**Task**: Update the rows starting at the line that contains "How do I perform: Click" and ending at the line that contains "click(187, 215)", replacing "value" with "entry" and leaving everything else unchanged. Omit the pictures from your answer.

━━━ Recorded data

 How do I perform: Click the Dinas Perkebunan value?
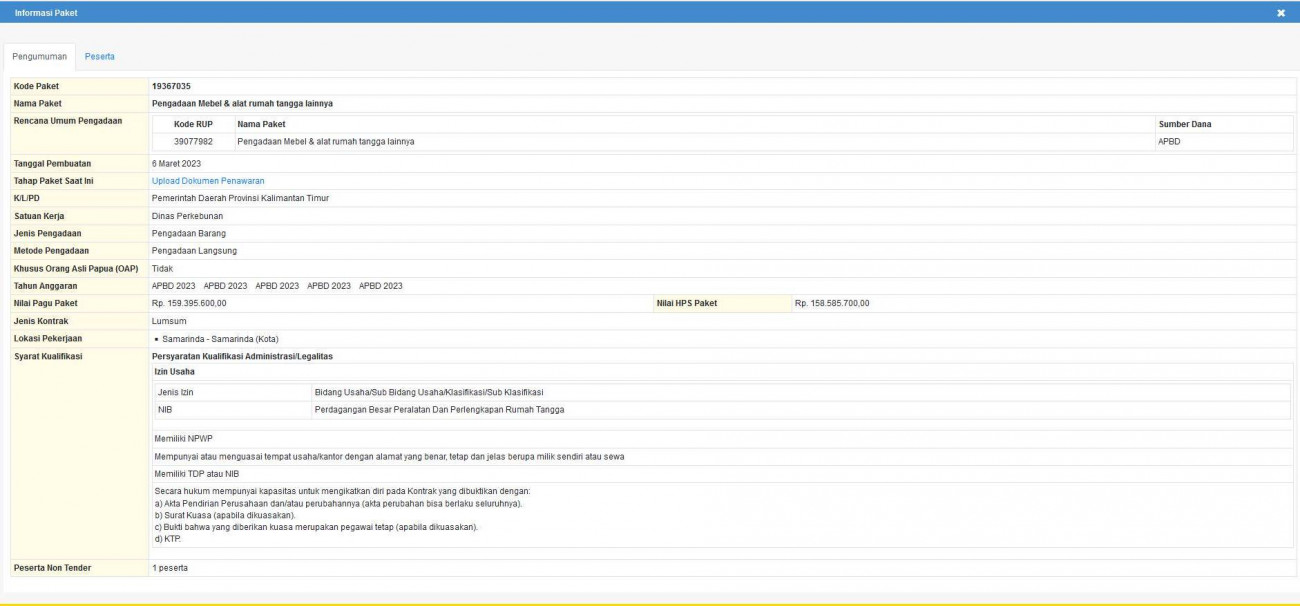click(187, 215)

━━━━━━
━━━ Recorded data

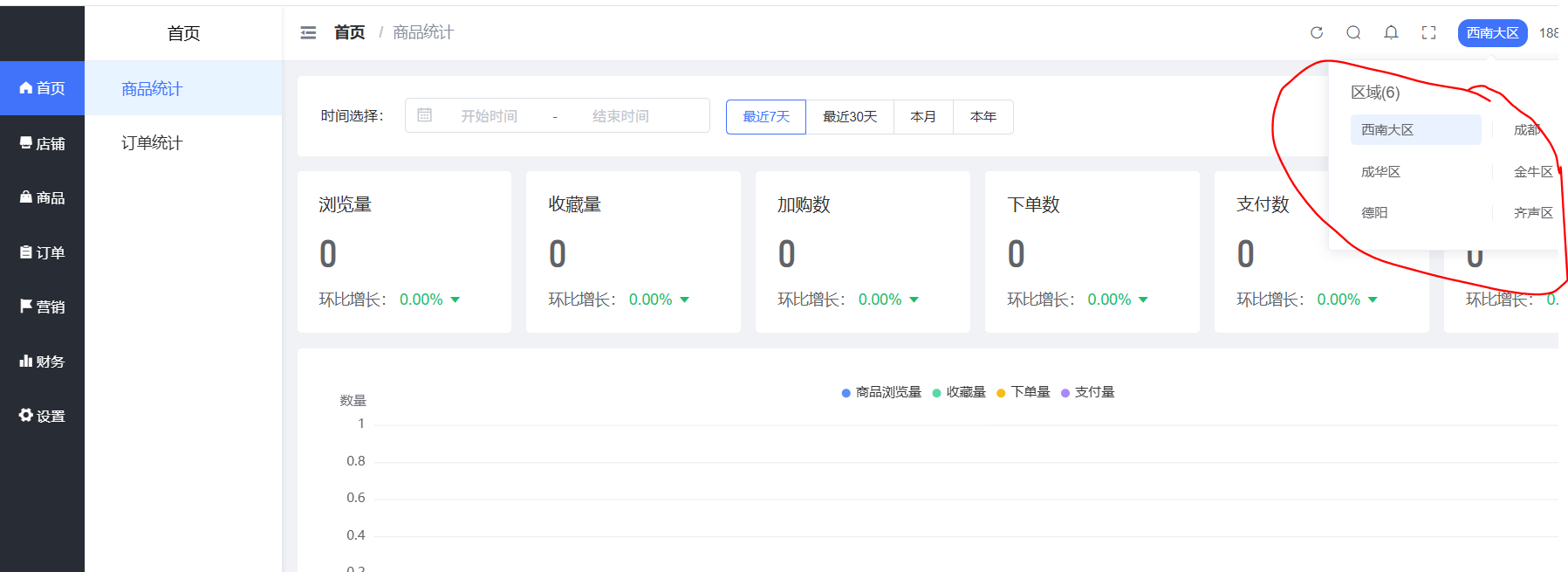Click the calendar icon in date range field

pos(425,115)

━━━━━━
━━━ Recorded data

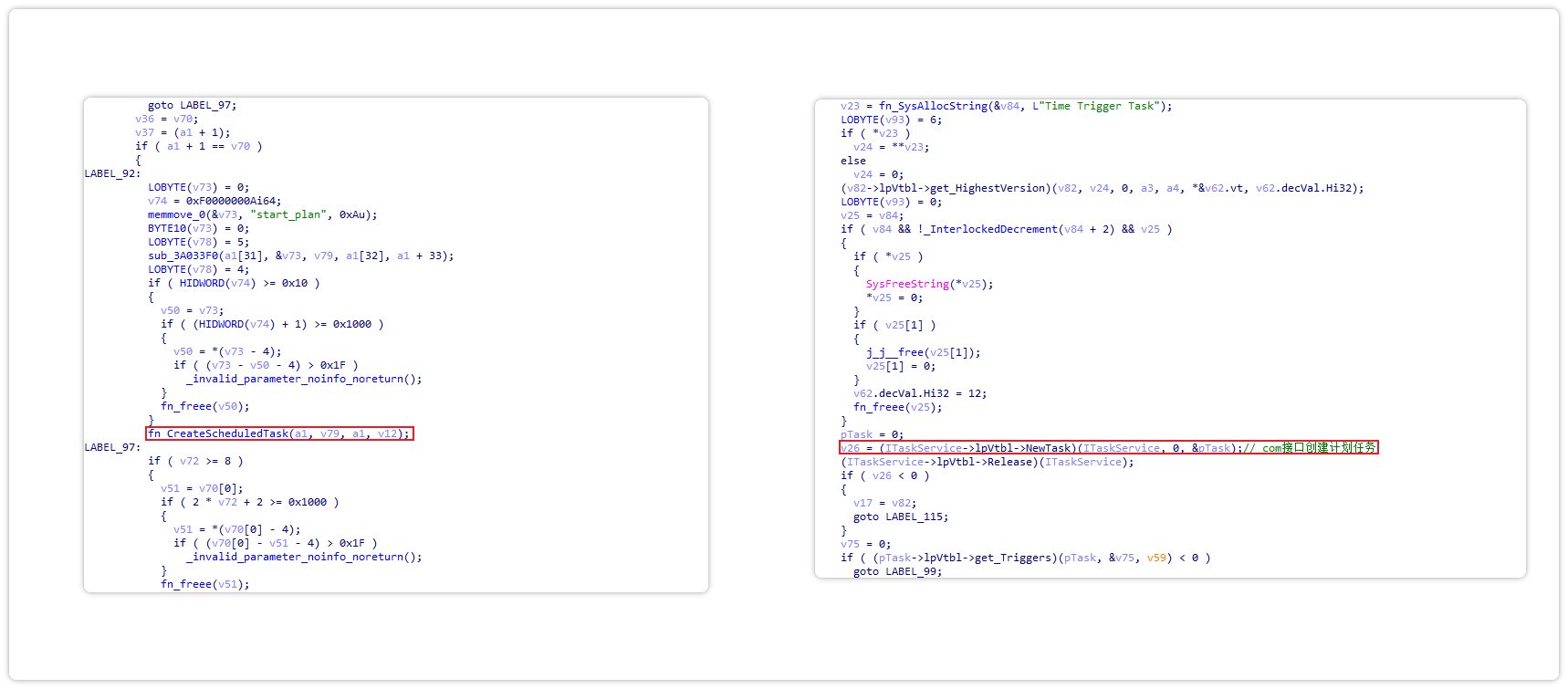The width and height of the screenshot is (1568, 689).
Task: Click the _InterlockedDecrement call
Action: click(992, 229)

━━━━━━

**Solution to the exercise**:
 How do I perform: Click the Dinas Perkebunan entry?
click(187, 215)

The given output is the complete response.